R. – Gli storici sono cambiati, cioè sono meno ideologici, perché ci si allontana dal 1945 – sono passati 70 anni – perché c’è un dialogo tra cattolici ed ebrei, perché c’è una conoscenza internazionale che prima non c’era. Molti non conoscono questa verità perché sono stati coinvolti da persone che sono state registi o scrittori i quali si sono occupati di questa "leggenda nera", la famosa "Operazione Odessa", e hanno guadagnato moltissimo su queste cose: hanno parlato di omicidi, di dinamiche segrete, di nebbie, di segreti che non si possono rivelare... Però, tutto questo con il tempo piano piano viene meno.

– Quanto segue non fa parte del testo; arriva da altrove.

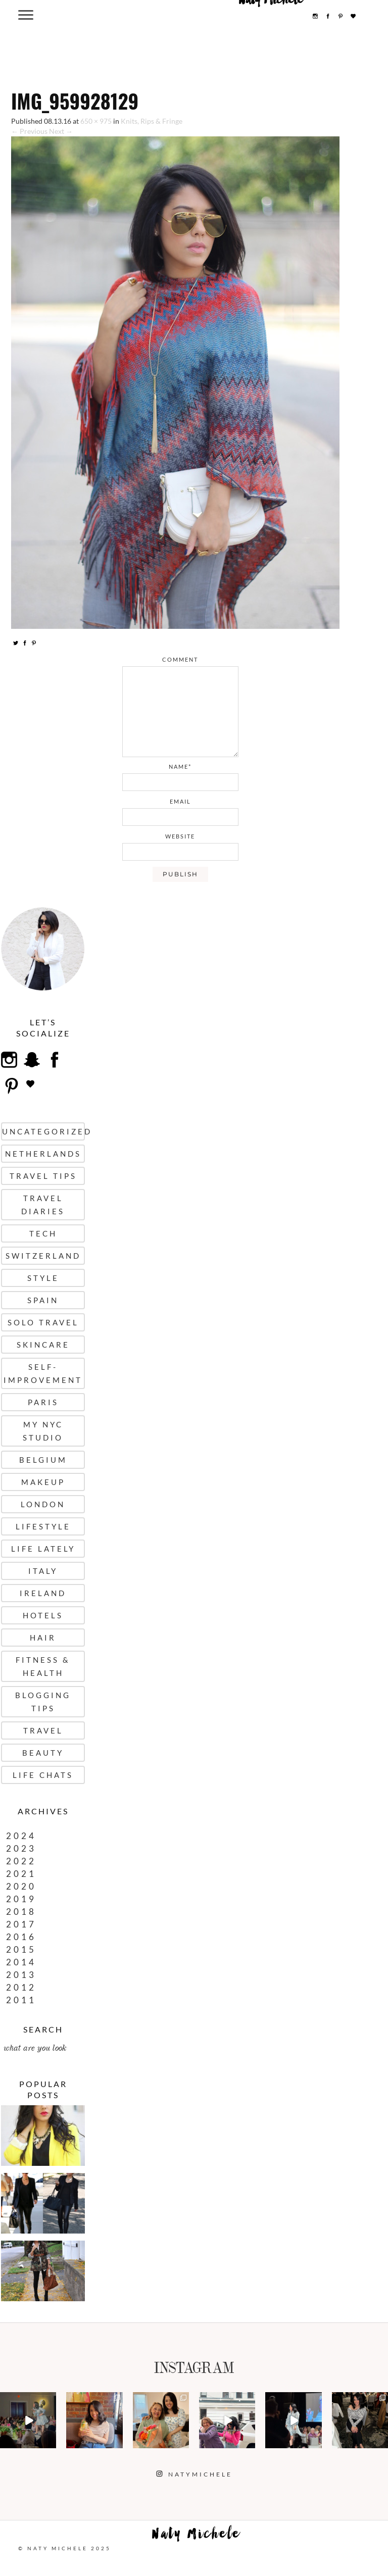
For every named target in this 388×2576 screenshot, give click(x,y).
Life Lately (43, 1548)
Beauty (43, 1752)
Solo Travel (43, 1322)
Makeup (43, 1482)
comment (180, 659)
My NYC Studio (43, 1431)
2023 (21, 1848)
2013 (21, 1974)
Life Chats (43, 1774)
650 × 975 (96, 121)
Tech (43, 1233)
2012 (21, 1987)
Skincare (43, 1344)
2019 (21, 1899)
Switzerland (43, 1255)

Sarebbe un mancato servizio alla storia presentare la Chiesa come asservita ai criminali, spiega il gesuita padre Peter Gumpel, relatore della Causa di beatificazione di Papa Pacelli e autore della prefazione del testo che sfata ogni insinuazione circa una presunta connivenza a Genova del cardinale Siri con la fuga dei nazisti:

R. – Non c’è una sola prova, nemmeno una, che la Curia di Genova, il cardinale Siri e i suoi assistenti abbiano consapevolmente voluto salvare un solo criminale di guerra. Quindi, questi attacchi sono fuorvianti, sono ingiusti. Non stupisce il clima generale di certe parti che sono contro la Chiesa cattolica, ma attenzione quando vengono fatte queste affermazioni: si deve fare molta attenzione a distinguere ciò che storicamente è certo. Un’altra cosa sono le affermazioni di cose campate in aria, accuse fatte. Dove sono le prove? Non esistono.